See more comments on my ThrowbackThursday post in 2025.

From the back cover:

"In a stark, troubling, yet ultimately triumphant celebration of self-determination, award-winning author A. Manette Ansay re-creates a stifling world of guilty and pain, and the tormented souls who inhabit it. It is 1972 when circumstance carries Ellen Grier and her family back to Holly's Field, Wisconsin. Dutifully accompanying her newly unemployed husband, Ellen has brought her two children into the home of her in-laws on Vinegar Hill -- a loveless house suffused with the settling dust of bitterness and routine -- where calculated cruelty is a way of life preserved and perpetuated in the service of a rigid, exacting and angry God. Behind a facade of false piety, there are sins and secrets in this place that could crush a vibrant young woman's passionate spirit. And here Ellen must find the straight to endure, change, and grow in the all-pervading darkness that threatens to destroy everything she is and everyone she loves."

Saturday, 29 September 2012

Rasputin, Valentin "Farewell to Matyora"

Rasputin, Valentin (Распутин, Валентин Григорьевич) "Farewell to Matyora" (Russian: Прощание с Матёрой/Proschanie s Materoj) - 1976

A wonderful account of what development and progression can do to people. Matyora is a village in Siberia, a village like there are millions in this world. The people have lived there all their lives and everybody knows anyone, life goes on like it has hundreds of years ago, here and there we find new additions that make life easier, machines are introduced but for the ordinary people, life goes on as it always has. People get married, have children and die.

This is what most people in Matyora are looking at, this is there life. Or, in this case, it has been. The government decides to build a dam and float the whole area. The inhabitants of the village are to be relocated to other places nearby. While the younger generation welcomes the opportunity to get out of their destiny, the older members struggle, their whole world falls to pieces. Both parties portray what we all know, we have to make sacrifices for progress but how much is too much?

See more comments on my ThrowbackThursday post in 2025.

From the back cover:

"A fine example of Village Prose from the post-Stalin era, Farewell to Matyora decries the loss of the Russian peasant culture to the impersonal, soulless march of progress.

It is the final summer of the peasant village of Matyora. A dam will be completed in the fall, destroying the village. Although their departure is inevitable, the characters over when, and even whether, they should leave. A haunting story with a heartfelt theme,
Farewell to Matyora is a passionate plea for humanity and an eloquent cry for a return to an organic life."

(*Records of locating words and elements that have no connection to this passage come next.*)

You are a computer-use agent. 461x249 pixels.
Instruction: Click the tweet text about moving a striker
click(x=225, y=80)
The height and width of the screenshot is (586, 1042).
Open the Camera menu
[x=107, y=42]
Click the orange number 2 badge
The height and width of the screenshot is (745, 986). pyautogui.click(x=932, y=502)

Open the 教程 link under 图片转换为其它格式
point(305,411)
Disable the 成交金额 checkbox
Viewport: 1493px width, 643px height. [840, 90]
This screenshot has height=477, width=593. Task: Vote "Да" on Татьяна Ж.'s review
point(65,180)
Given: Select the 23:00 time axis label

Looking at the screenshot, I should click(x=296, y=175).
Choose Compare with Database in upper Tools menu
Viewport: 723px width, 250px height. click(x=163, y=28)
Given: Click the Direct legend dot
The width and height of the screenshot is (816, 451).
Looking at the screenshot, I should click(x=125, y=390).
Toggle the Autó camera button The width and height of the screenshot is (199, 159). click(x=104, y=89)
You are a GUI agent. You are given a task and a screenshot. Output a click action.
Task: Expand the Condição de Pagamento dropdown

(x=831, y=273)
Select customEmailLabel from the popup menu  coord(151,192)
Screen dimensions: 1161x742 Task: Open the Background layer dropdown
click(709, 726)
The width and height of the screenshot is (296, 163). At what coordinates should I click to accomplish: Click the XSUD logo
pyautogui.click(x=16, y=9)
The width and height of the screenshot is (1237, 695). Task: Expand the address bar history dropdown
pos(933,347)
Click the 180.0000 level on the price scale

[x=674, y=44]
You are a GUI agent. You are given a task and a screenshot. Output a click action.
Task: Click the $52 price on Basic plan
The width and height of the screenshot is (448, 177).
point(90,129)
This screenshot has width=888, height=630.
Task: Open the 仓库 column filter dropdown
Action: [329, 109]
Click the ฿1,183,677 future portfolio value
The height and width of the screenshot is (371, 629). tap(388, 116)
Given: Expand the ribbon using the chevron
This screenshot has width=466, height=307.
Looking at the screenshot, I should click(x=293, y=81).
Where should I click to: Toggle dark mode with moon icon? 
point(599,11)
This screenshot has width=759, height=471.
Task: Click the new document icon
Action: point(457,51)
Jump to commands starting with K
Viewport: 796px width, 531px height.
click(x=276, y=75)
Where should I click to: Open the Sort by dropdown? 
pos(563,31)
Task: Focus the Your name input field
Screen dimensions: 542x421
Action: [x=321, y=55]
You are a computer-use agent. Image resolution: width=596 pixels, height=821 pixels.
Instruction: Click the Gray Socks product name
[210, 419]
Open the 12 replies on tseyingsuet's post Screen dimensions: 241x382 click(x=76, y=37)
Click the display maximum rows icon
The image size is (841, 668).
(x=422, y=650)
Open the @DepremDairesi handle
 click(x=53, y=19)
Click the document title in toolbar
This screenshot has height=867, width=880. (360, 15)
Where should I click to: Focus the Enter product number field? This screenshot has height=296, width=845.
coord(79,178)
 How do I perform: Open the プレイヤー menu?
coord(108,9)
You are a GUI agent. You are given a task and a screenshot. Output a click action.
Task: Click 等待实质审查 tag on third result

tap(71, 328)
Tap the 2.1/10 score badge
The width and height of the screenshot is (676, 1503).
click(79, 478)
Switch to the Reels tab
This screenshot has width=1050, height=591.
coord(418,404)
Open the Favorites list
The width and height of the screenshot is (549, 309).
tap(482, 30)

I have also read "To Live and Remember" by this great author.

Wednesday, 5 September 2012

Hartnett, Sonya "Thursday’s Child"

Hartnett, Sonya "Thursday’s Child" - 2002

A book about the Great Depression in Australia, a novel about a family who struggles like any other family during the time, a story about a boy who is different, who is born on a Thursday and, therefore, according to the famous nursery rhyme "has far to go". This story borders on Magic Realism.

An interesting story, supposedly for young adults but I think, any grown-up will enjoy, too.

The book is well written, interesting storyline, you grow to like the characters and fear with and for them.

See more comments on my ThrowbackThursday post in 2025.

From the back cover:

"Harper Flute believes that her younger brother Tin, with his uncanny ability to dig, was born to burrow. While their family struggles to survive in a bleak landscape during the Great Depression, the silent and elusive little Tin - 'born on a Thursday and so fated to his wanderings' - begins to escape underground, tunneling beneath their tiny shanty. As time passes, Tin becomes a wild thing, leaving his family further and further behind.

With exquisite prose, richly drawn characters, and a touch of magical realism, Sonya Hartnett tells a breathtakingly original coming-of-age story through the clear eyes of an observant child. It’s an unsentimental portrait of a loving family faced with poverty and heartbreak, entwined with a surreal vision of the enigmatic Tin, disappearing into a mysterious labyrinth that reaches unimaginably far, yet remains hauntingly near.